The Outlaw and the Upstart King succeeded in virtually every way I felt Queen of All Crows failed. The introduction of Elias as a lead definitely helped. Where Elizabeth was alone in leading the first tale, her and Elias come together in the second to tell the story in tandem, which works quite nicely. While both characters have their own agendas, for a good chunk of the time they happen to align, keeping the reader’s eyes ahead, instead of attempting to focus on two, very different plots. The Queen of All Crows felt like just a progression of the original trilogy, but the sequel tells a contained and complete story that—while it required no real knowledge of any of the previous stories—still managed to further the overarching plot of the Map of Unknown Things. Meanwhile, the world-building continues to improve. The isle of Newfoundland provides a lovely backdrop for the plot—which Duncan has masterfully rebuilt in this alternate history to suit his story. The only issue with the story is in its characters. While Elias and the Newfoundlanders (Newfoundlandians?) fleshed out quite well, neither Elizabeth nor her friends came across as well as they did in the last book. It’s as if in trying to tell this new story better, the author forgot to keep developing his existing characters to match.

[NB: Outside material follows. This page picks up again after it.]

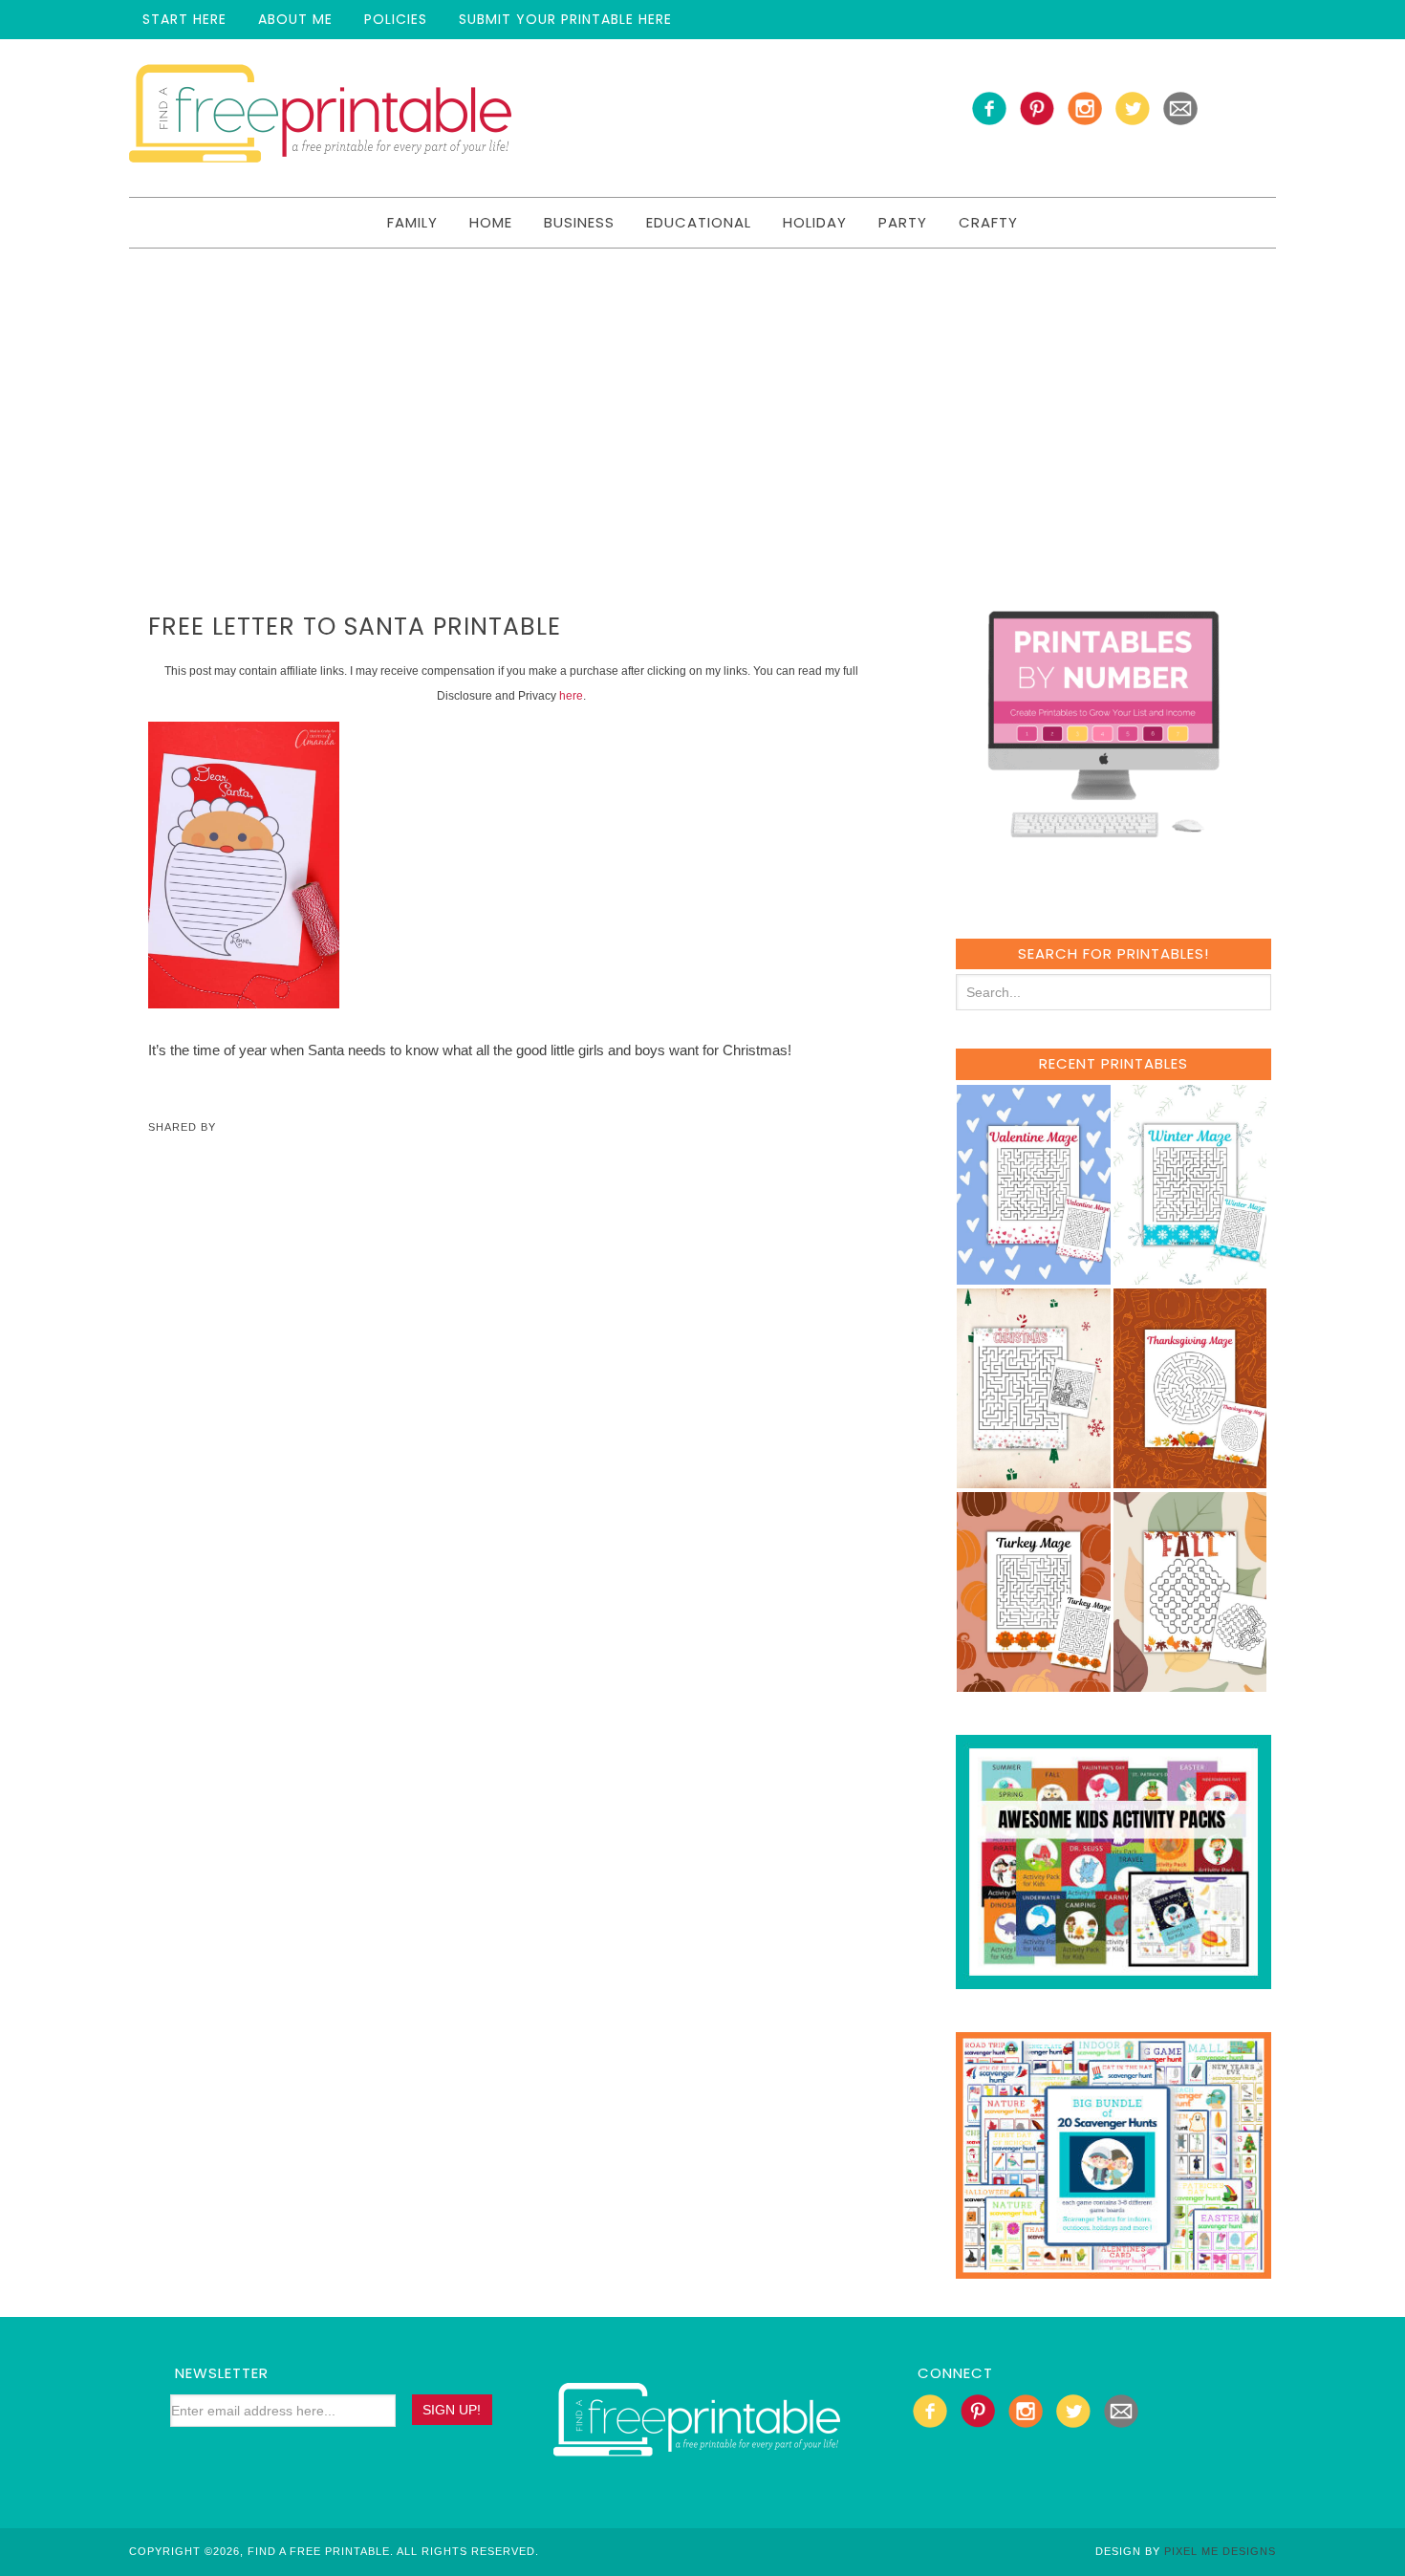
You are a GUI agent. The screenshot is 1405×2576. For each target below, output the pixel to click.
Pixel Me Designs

All in all, highly recommended! An amazing piece by Rod Duncan—even more than I ever could of hoped after being disappointed with Book #1. The Outlaw and the Upstart King provides a lovely cover as well—complements of the talented Amazing15 group (who only knew of 14 entities more amazing than they). The Map of Unknown Things concludes with The Fugitive and the Vanishing Man, out earlier this week, January 14, 2020, which promises to be the final episode in Elizabeth Barnabus’s journey.